Will you give every entry again exactly as it stands?

## Records to use:
*-*-*

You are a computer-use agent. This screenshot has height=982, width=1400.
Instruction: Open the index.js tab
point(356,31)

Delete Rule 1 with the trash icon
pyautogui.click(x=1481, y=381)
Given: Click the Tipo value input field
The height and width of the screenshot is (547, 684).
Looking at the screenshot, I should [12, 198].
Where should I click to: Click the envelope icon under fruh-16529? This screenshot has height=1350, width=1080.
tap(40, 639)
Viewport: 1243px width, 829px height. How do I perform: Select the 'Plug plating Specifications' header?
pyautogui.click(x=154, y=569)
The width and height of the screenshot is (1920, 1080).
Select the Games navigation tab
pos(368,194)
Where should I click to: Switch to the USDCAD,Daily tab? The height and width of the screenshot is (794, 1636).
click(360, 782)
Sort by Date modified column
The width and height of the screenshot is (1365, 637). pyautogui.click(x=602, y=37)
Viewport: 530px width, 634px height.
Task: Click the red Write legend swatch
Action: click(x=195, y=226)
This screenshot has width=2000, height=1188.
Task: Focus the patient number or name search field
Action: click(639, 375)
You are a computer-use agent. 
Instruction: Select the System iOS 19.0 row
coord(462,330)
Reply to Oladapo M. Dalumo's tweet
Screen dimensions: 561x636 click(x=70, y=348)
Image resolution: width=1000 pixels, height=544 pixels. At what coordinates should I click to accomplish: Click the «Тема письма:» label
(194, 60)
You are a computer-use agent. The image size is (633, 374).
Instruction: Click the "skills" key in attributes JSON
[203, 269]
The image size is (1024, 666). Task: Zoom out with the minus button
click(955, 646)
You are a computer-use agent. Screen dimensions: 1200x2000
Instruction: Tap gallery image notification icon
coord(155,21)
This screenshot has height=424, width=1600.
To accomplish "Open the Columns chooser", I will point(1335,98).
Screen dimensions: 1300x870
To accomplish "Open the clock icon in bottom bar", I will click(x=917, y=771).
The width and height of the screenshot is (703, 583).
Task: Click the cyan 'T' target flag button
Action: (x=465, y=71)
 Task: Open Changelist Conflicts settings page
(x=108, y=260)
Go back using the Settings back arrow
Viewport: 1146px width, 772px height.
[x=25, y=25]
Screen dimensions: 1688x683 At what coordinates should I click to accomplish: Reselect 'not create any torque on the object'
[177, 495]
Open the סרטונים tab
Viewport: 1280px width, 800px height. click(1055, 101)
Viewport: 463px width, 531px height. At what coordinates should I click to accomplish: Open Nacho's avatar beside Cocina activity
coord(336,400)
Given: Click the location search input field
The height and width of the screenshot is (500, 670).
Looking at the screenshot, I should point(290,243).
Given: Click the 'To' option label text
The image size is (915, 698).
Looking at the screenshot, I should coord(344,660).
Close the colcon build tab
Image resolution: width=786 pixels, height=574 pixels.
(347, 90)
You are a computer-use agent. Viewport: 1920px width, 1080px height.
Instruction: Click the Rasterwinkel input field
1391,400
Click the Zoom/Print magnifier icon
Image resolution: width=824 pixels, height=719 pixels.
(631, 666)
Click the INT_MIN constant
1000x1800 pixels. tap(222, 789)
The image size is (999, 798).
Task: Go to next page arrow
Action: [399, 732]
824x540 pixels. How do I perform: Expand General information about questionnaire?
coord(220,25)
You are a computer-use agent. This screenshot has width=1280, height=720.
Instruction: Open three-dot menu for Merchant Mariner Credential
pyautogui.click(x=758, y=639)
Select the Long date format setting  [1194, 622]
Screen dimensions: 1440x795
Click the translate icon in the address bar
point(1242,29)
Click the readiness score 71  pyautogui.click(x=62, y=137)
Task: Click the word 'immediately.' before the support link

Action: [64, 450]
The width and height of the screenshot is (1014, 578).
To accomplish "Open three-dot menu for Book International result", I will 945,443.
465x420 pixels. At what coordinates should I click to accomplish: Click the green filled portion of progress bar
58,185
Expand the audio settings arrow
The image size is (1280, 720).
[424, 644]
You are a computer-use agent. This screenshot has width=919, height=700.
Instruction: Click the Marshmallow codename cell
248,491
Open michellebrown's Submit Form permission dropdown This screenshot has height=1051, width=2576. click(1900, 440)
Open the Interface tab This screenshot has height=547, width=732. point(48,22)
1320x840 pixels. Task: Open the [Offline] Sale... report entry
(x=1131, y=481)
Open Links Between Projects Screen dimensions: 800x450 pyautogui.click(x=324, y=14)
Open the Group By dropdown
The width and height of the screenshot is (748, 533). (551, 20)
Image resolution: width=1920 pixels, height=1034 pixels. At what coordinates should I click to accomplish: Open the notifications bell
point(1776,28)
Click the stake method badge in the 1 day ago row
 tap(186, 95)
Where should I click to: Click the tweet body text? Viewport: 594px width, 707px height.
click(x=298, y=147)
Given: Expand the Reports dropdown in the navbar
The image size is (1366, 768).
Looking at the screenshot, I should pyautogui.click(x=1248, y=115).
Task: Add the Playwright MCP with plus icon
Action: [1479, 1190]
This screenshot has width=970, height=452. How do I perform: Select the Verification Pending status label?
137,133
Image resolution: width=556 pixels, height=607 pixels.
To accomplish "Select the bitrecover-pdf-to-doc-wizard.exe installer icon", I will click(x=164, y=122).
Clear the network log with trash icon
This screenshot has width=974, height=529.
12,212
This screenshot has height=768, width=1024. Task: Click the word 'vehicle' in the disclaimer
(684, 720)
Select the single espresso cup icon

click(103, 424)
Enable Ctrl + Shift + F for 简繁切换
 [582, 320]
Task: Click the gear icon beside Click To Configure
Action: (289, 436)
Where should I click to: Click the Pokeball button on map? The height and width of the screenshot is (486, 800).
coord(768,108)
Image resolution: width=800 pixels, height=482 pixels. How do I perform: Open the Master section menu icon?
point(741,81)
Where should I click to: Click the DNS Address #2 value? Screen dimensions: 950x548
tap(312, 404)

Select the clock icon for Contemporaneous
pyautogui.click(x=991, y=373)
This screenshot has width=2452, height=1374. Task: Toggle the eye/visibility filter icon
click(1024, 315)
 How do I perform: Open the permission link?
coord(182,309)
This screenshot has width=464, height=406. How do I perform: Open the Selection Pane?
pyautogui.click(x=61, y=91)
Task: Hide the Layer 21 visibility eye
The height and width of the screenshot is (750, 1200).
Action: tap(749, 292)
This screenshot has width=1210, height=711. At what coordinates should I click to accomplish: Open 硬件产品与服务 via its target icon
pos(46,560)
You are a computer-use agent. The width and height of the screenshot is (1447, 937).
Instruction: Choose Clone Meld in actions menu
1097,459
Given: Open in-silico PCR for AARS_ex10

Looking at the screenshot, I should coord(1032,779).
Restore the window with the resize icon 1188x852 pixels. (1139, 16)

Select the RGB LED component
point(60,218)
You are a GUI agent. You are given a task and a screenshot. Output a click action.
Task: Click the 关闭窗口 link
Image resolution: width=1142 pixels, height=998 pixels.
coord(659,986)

*-*-*

## Reply:
You are a computer-use agent. This screenshot has height=982, width=1400.
Instruction: Open the index.js tab
point(356,31)

Delete Rule 1 with the trash icon
pyautogui.click(x=1481, y=381)
Given: Click the Tipo value input field
The height and width of the screenshot is (547, 684).
Looking at the screenshot, I should [12, 198].
Where should I click to: Click the envelope icon under fruh-16529? This screenshot has height=1350, width=1080.
tap(40, 639)
Viewport: 1243px width, 829px height. How do I perform: Select the 'Plug plating Specifications' header?
pyautogui.click(x=154, y=569)
The width and height of the screenshot is (1920, 1080).
Select the Games navigation tab
pos(368,194)
Where should I click to: Switch to the USDCAD,Daily tab? The height and width of the screenshot is (794, 1636).
click(360, 782)
Sort by Date modified column
The width and height of the screenshot is (1365, 637). pyautogui.click(x=602, y=37)
Viewport: 530px width, 634px height.
Task: Click the red Write legend swatch
Action: click(x=195, y=226)
This screenshot has width=2000, height=1188.
Task: Focus the patient number or name search field
Action: click(639, 375)
You are a computer-use agent. 
Instruction: Select the System iOS 19.0 row
coord(462,330)
Reply to Oladapo M. Dalumo's tweet
Screen dimensions: 561x636 click(x=70, y=348)
Image resolution: width=1000 pixels, height=544 pixels. At what coordinates should I click to accomplish: Click the «Тема письма:» label
(194, 60)
You are a computer-use agent. The image size is (633, 374).
Instruction: Click the "skills" key in attributes JSON
[203, 269]
The image size is (1024, 666). Task: Zoom out with the minus button
click(955, 646)
You are a computer-use agent. Screen dimensions: 1200x2000
Instruction: Tap gallery image notification icon
coord(155,21)
This screenshot has height=424, width=1600.
To accomplish "Open the Columns chooser", I will point(1335,98).
Screen dimensions: 1300x870
To accomplish "Open the clock icon in bottom bar", I will click(x=917, y=771).
The width and height of the screenshot is (703, 583).
Task: Click the cyan 'T' target flag button
Action: (x=465, y=71)
 Task: Open Changelist Conflicts settings page
(x=108, y=260)
Go back using the Settings back arrow
Viewport: 1146px width, 772px height.
[x=25, y=25]
Screen dimensions: 1688x683 At what coordinates should I click to accomplish: Reselect 'not create any torque on the object'
[177, 495]
Open the סרטונים tab
Viewport: 1280px width, 800px height. click(1055, 101)
Viewport: 463px width, 531px height. At what coordinates should I click to accomplish: Open Nacho's avatar beside Cocina activity
coord(336,400)
Given: Click the location search input field
The height and width of the screenshot is (500, 670).
Looking at the screenshot, I should point(290,243).
Given: Click the 'To' option label text
The image size is (915, 698).
Looking at the screenshot, I should coord(344,660).
Close the colcon build tab
Image resolution: width=786 pixels, height=574 pixels.
(347, 90)
You are a computer-use agent. Viewport: 1920px width, 1080px height.
Instruction: Click the Rasterwinkel input field
1391,400
Click the Zoom/Print magnifier icon
Image resolution: width=824 pixels, height=719 pixels.
(631, 666)
Click the INT_MIN constant
1000x1800 pixels. tap(222, 789)
The image size is (999, 798).
Task: Go to next page arrow
Action: [399, 732]
824x540 pixels. How do I perform: Expand General information about questionnaire?
coord(220,25)
You are a computer-use agent. This screenshot has width=1280, height=720.
Instruction: Open three-dot menu for Merchant Mariner Credential
pyautogui.click(x=758, y=639)
Select the Long date format setting  [1194, 622]
Screen dimensions: 1440x795
Click the translate icon in the address bar
point(1242,29)
Click the readiness score 71  pyautogui.click(x=62, y=137)
Task: Click the word 'immediately.' before the support link

Action: [64, 450]
The width and height of the screenshot is (1014, 578).
To accomplish "Open three-dot menu for Book International result", I will 945,443.
465x420 pixels. At what coordinates should I click to accomplish: Click the green filled portion of progress bar
58,185
Expand the audio settings arrow
The image size is (1280, 720).
[424, 644]
You are a computer-use agent. This screenshot has width=919, height=700.
Instruction: Click the Marshmallow codename cell
248,491
Open michellebrown's Submit Form permission dropdown This screenshot has height=1051, width=2576. click(1900, 440)
Open the Interface tab This screenshot has height=547, width=732. point(48,22)
1320x840 pixels. Task: Open the [Offline] Sale... report entry
(x=1131, y=481)
Open Links Between Projects Screen dimensions: 800x450 pyautogui.click(x=324, y=14)
Open the Group By dropdown
The width and height of the screenshot is (748, 533). (551, 20)
Image resolution: width=1920 pixels, height=1034 pixels. At what coordinates should I click to accomplish: Open the notifications bell
point(1776,28)
Click the stake method badge in the 1 day ago row
 tap(186, 95)
Where should I click to: Click the tweet body text? Viewport: 594px width, 707px height.
click(x=298, y=147)
Given: Expand the Reports dropdown in the navbar
The image size is (1366, 768).
Looking at the screenshot, I should pyautogui.click(x=1248, y=115).
Task: Add the Playwright MCP with plus icon
Action: [1479, 1190]
This screenshot has width=970, height=452. How do I perform: Select the Verification Pending status label?
137,133
Image resolution: width=556 pixels, height=607 pixels.
To accomplish "Select the bitrecover-pdf-to-doc-wizard.exe installer icon", I will click(x=164, y=122).
Clear the network log with trash icon
This screenshot has width=974, height=529.
12,212
This screenshot has height=768, width=1024. Task: Click the word 'vehicle' in the disclaimer
(684, 720)
Select the single espresso cup icon

click(103, 424)
Enable Ctrl + Shift + F for 简繁切换
 [582, 320]
Task: Click the gear icon beside Click To Configure
Action: (289, 436)
Where should I click to: Click the Pokeball button on map? The height and width of the screenshot is (486, 800).
coord(768,108)
Image resolution: width=800 pixels, height=482 pixels. How do I perform: Open the Master section menu icon?
point(741,81)
Where should I click to: Click the DNS Address #2 value? Screen dimensions: 950x548
tap(312, 404)

Select the clock icon for Contemporaneous
pyautogui.click(x=991, y=373)
This screenshot has width=2452, height=1374. Task: Toggle the eye/visibility filter icon
click(1024, 315)
 How do I perform: Open the permission link?
coord(182,309)
This screenshot has width=464, height=406. How do I perform: Open the Selection Pane?
pyautogui.click(x=61, y=91)
Task: Hide the Layer 21 visibility eye
The height and width of the screenshot is (750, 1200).
Action: tap(749, 292)
This screenshot has width=1210, height=711. At what coordinates should I click to accomplish: Open 硬件产品与服务 via its target icon
pos(46,560)
You are a computer-use agent. The width and height of the screenshot is (1447, 937).
Instruction: Choose Clone Meld in actions menu
1097,459
Given: Open in-silico PCR for AARS_ex10

Looking at the screenshot, I should coord(1032,779).
Restore the window with the resize icon 1188x852 pixels. (1139, 16)

Select the RGB LED component
point(60,218)
You are a GUI agent. You are given a task and a screenshot. Output a click action.
Task: Click the 关闭窗口 link
Image resolution: width=1142 pixels, height=998 pixels.
coord(659,986)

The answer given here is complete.